### EXERCISE DIRECTIONS
State the number of lines in the records beneath that hold the word "Open", and add nothing.

### AVAILABLE RECORDS
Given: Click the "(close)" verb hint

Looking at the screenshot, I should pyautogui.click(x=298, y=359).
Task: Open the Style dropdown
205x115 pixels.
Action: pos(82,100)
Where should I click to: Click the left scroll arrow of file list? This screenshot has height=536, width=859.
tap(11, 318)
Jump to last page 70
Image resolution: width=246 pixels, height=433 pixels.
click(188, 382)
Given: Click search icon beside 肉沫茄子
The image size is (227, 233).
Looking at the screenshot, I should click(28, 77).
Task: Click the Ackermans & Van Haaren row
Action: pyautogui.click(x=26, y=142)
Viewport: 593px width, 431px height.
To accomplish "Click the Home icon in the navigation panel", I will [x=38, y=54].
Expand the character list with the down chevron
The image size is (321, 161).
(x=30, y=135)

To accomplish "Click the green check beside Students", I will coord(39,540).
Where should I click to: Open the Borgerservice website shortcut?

### RESPONSE AREA
2